The body which actually shared power with the Fon and deputised for him was the council of elders or Kwifor. The strength of the Kwifor lay in its role as a council of kingmakers; it was thus a check on royal power. The Fon acknowledged this and tried as much as possible to avoid confrontation with the Kwifor.

==Role of the Fon during the colonial era==
The Germans tried to put a puppet ruler in place of the Fon after the Bafut Wars, but failed. The Fon Abumbi I was openly hostile to the Germans, and diplomacy was not pursued.

The idea of decentralised governance by local people was put into practice in July 1917 in the British Cameroon when the District officer inaugurated an 'Instructional Court' in Bamenda. This was an assembly of chiefs from surrounding communities who were summoned to be instructed in the new native court ordinance and to go on to form the new courts. The membership of the court consisted of 27 chiefs with the Fon of Bafut Abumbi I appointed as president due to his role as the "supreme fon".

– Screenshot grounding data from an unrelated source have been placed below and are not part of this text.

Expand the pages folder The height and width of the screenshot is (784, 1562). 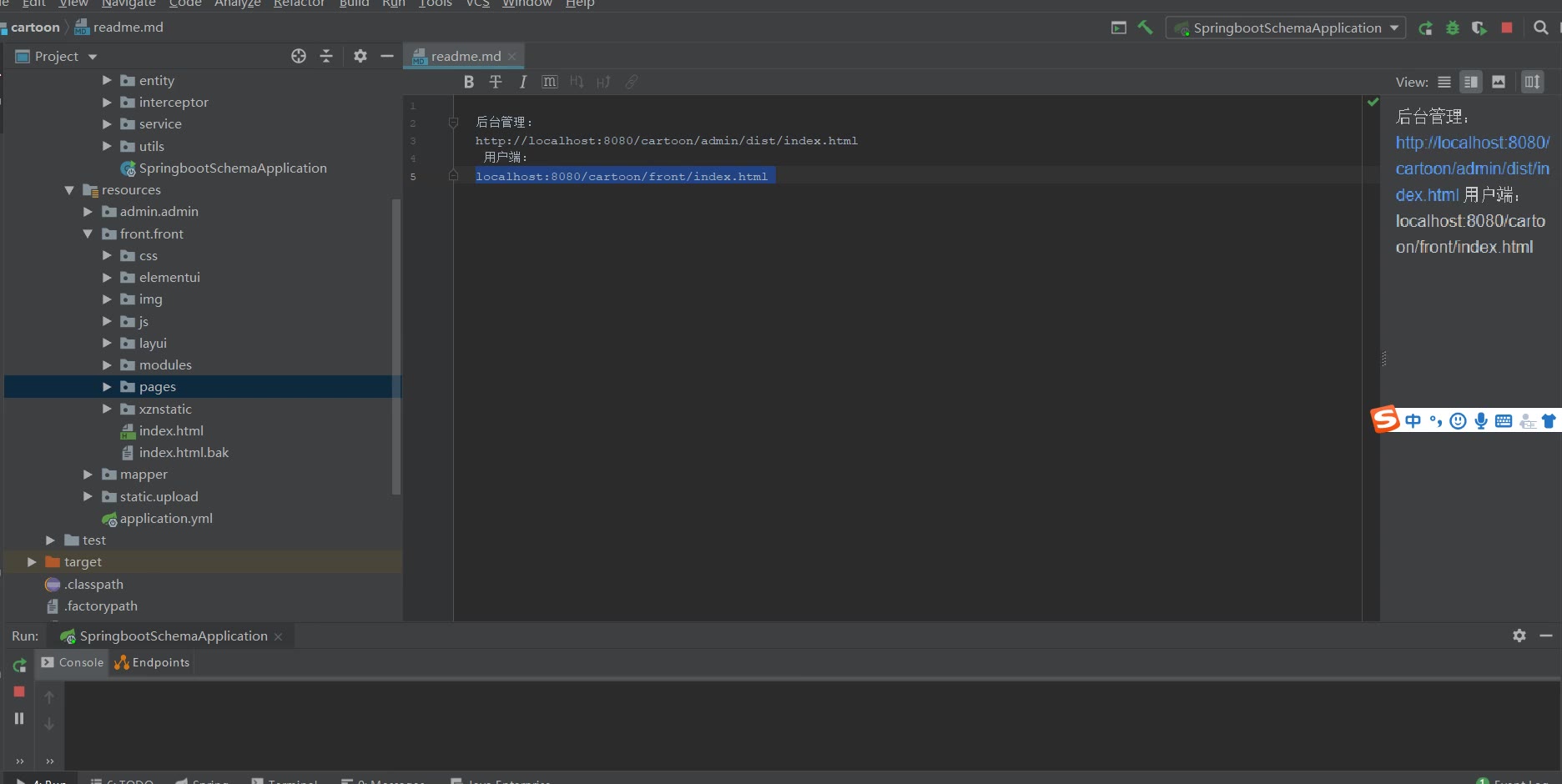pos(107,387)
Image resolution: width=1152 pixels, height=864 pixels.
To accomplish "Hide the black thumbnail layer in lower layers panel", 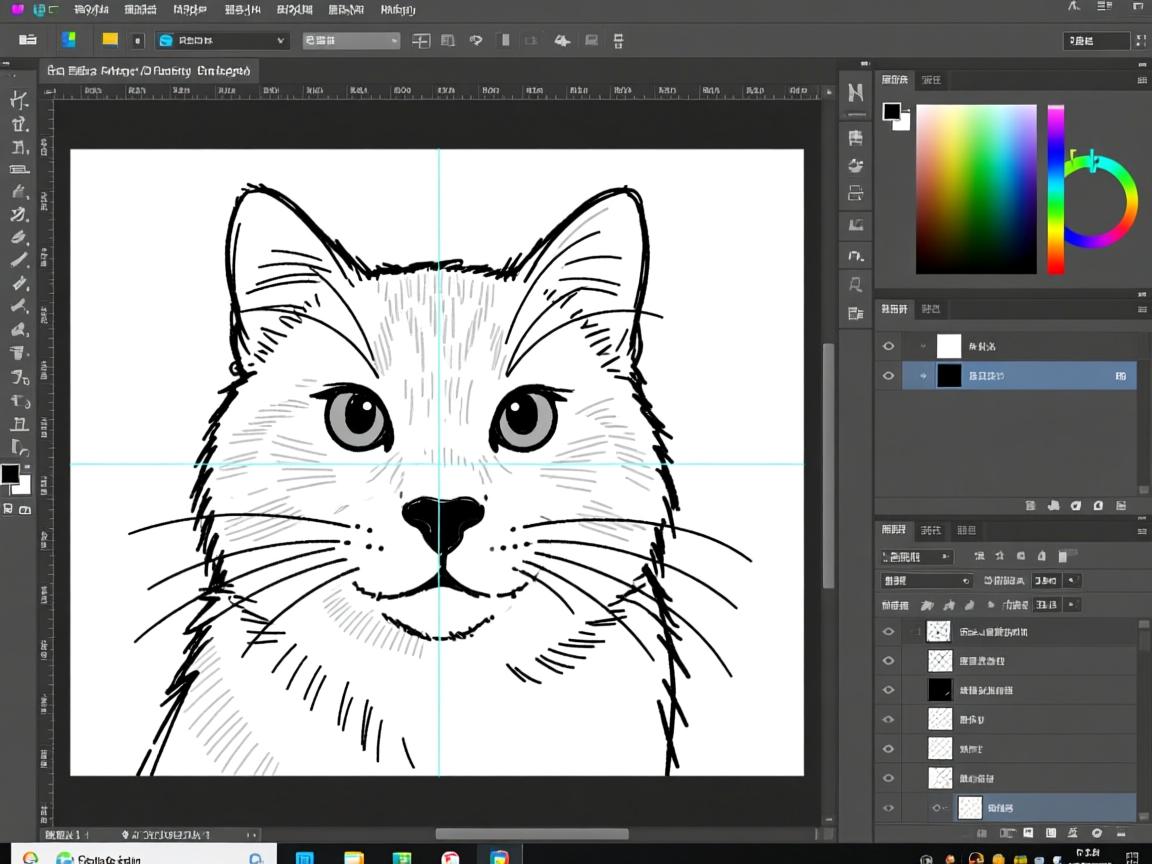I will 888,690.
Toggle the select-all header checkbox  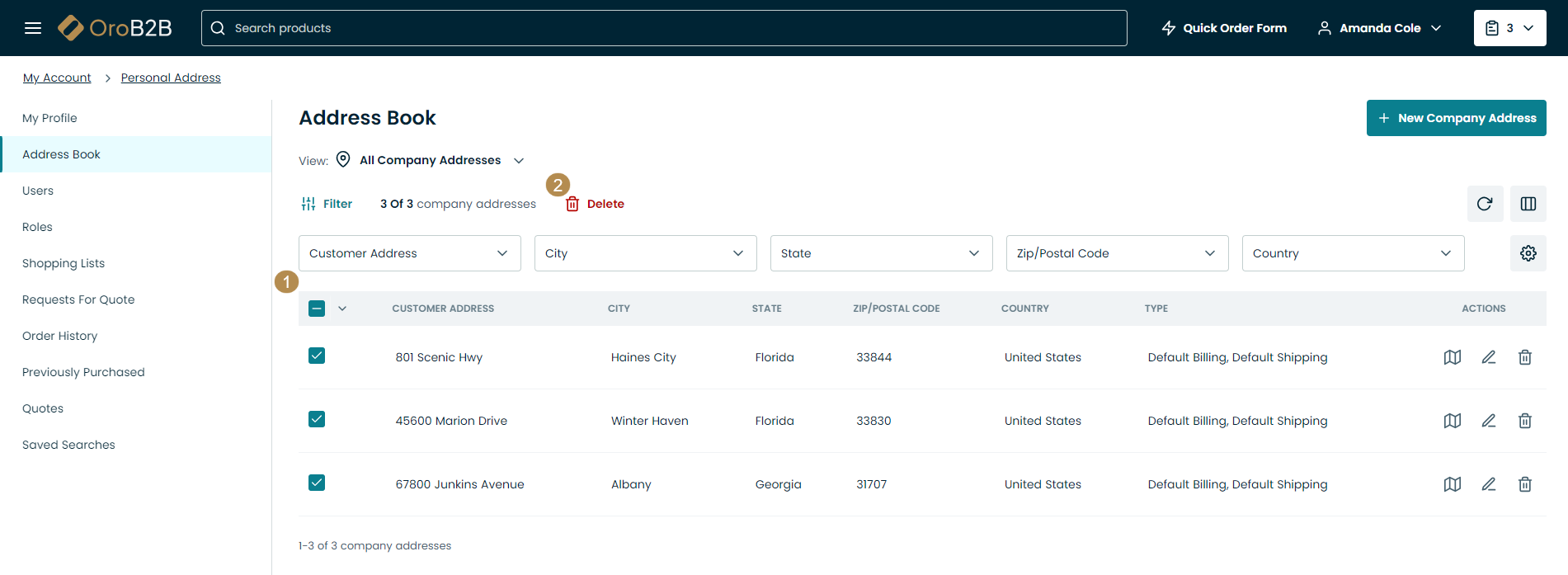pos(317,309)
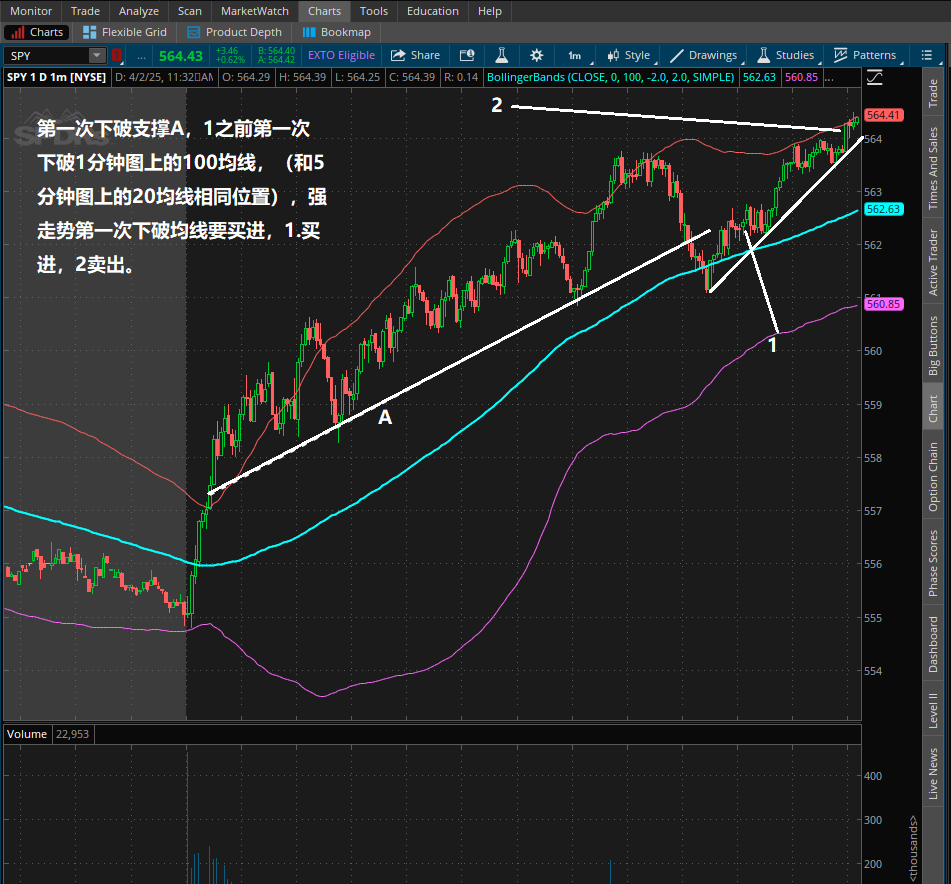The height and width of the screenshot is (884, 951).
Task: Click the SPY symbol input field
Action: point(45,56)
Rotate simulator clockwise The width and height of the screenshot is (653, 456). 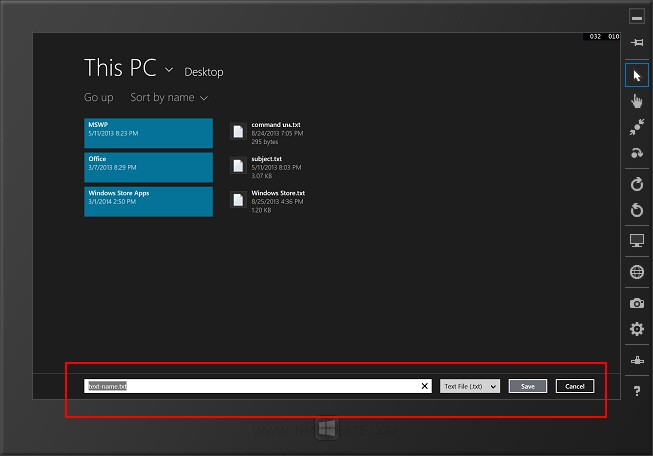point(636,184)
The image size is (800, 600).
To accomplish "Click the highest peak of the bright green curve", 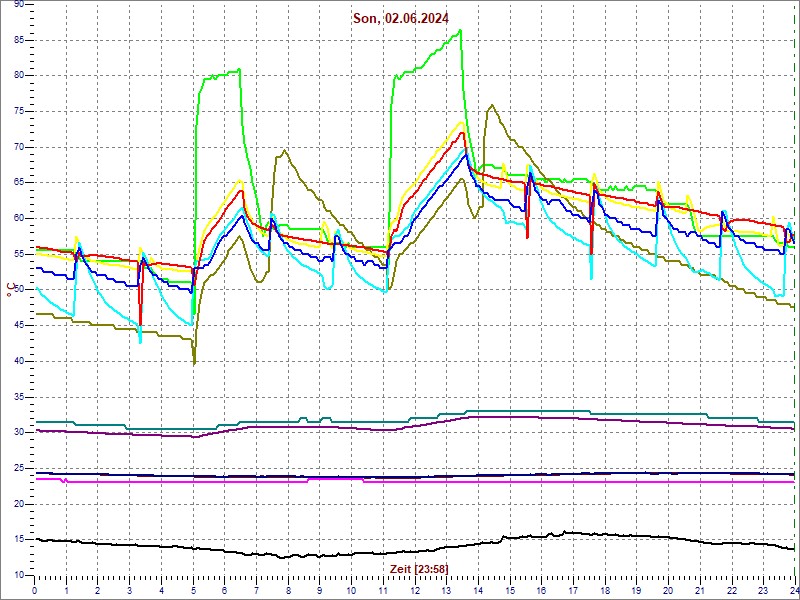I will pyautogui.click(x=460, y=30).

The court proved only mildly successful, but his son Achirimbi II was very tolerant of the British. He alienated himself from other Fons by being sympathetic to the British cause and was awarded a Certificate of Honour by the British government 'as a record of the valuable services rendered by him to his own country and people and to the British Government... and loyal services given to the Administration in the maintenance of good order'.

==Role of the Fon in the post-colonial period==
Even in the post colonial period, the Fon of Bafut has been an important administrative force. When asked whether to join the independent country of Cameroon from the British Cameroons, Fon Achirimbi II famously said that it was a choice between the "Fire and the Deep Sea".

Bafut is one of many places in Northwest and West Cameroon where traditional power structures are still in place. The Fon of Bafut also holds several important administrative positions including that of the head of the North West Fons' Union (NOWEFU), and member of the Management Board of the North-West Development Authority (MIDENO).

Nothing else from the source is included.